It caused Oakland, Calif., physician Louis Hagler’s blood pressure to spike and marred his perfect health record.

Oakland acupuncturist Julie Laura Rose had enough of it, and packed up to move to Vallejo, Calif.

It’s noise. Droning, piercing, incessant noise.

Even at night, cities and suburbs pulse with boom cars, alarms and trains.

Part of city living, right?
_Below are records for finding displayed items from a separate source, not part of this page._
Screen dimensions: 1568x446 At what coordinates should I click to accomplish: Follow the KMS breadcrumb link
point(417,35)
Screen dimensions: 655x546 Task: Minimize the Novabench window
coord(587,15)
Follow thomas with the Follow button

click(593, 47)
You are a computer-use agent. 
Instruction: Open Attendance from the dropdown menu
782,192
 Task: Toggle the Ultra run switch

Maybe so, but studies show the ruckus might be getting to us whether we know it or not.

High blood pressure, cardiovascular problems, sleeplessness, annoyance, diminished work production and poor school performance can result from prolonged exposure to noise, according to reports from the U.S. Environmental Protection Agency and the World Health Organization.

Despite mounting evidence that persistent, prolonged exposure to noise is bad for us, governments and lawmakers aren’t doing enough to address it, said Hagler, 74, a retired physician who has spent the past decade researching the impacts of noise pollution.
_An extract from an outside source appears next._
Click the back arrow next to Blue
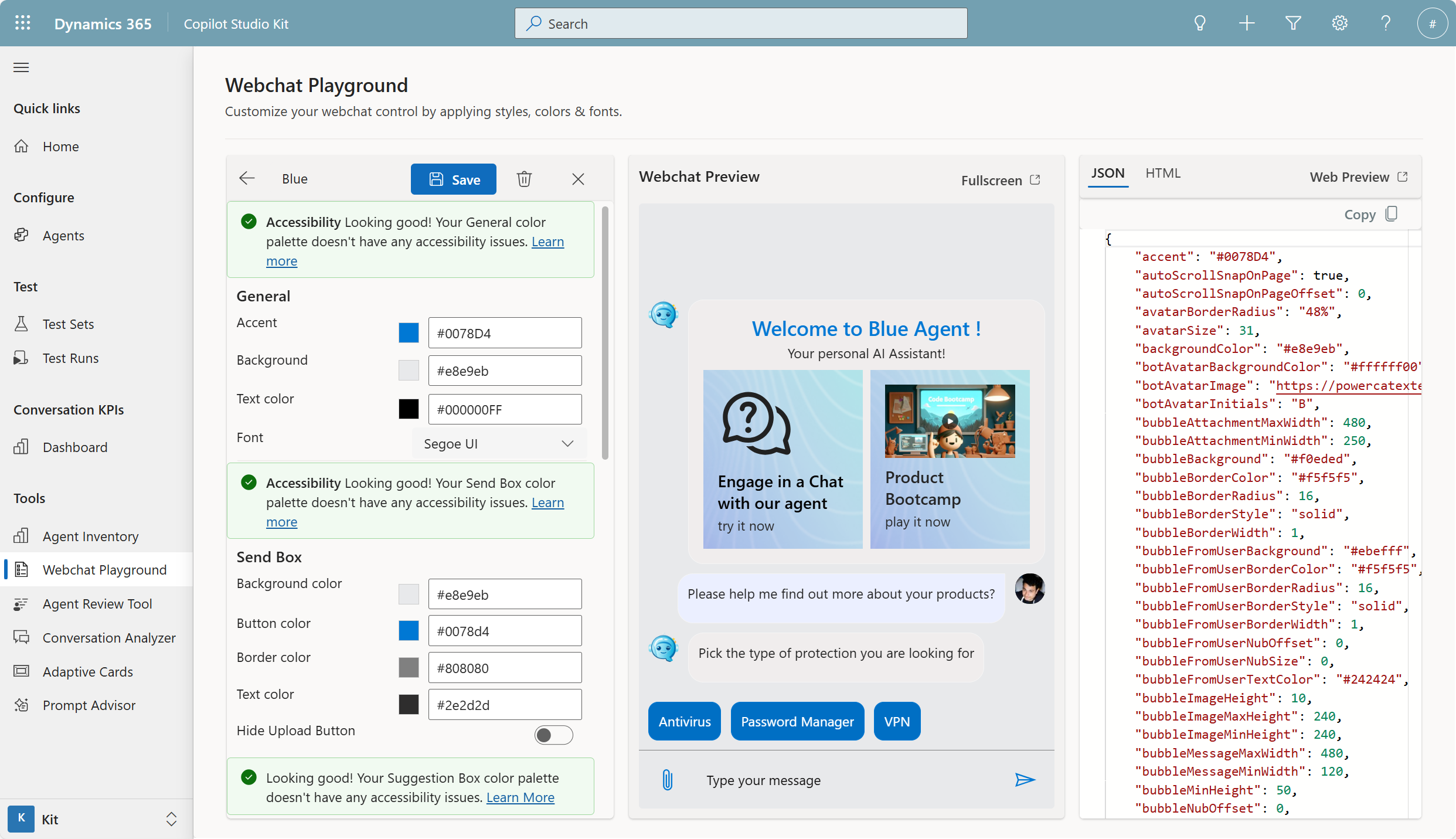 point(247,179)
“How do you convince people that secondhand noise is a problem? It’s a lot like cigarettes were 20 years ago. It’s spooky how similar it is,” Hagler said.

Noise is overlooked in the same way secondhand smoke was once dismissed: Those who complain aren’t taken seriously, even though health impacts have been documented, said Hagler, who co-authored a chapter on noise for “Emerging Environmental Technologies II,” a recently released resource for policy makers and scientists.

Eardrums are also showing signs of duress. An estimated 15 percent of Americans between the ages of 20 and 69 have some kind of hearing loss due to noise exposure at work or play, according to the National Institutes of Health.

There are limits to what human hearing can handle. Sound is measured in decibels, and an increase of 10 means that sound is 10 times louder. A whisper is 30 decibels and a normal conversation 60 decibels. Prolonged exposure for eight hours at 85 decibels, such as city traffic or lawn equipment, is when hearing problems begin, the National Institutes of Health said.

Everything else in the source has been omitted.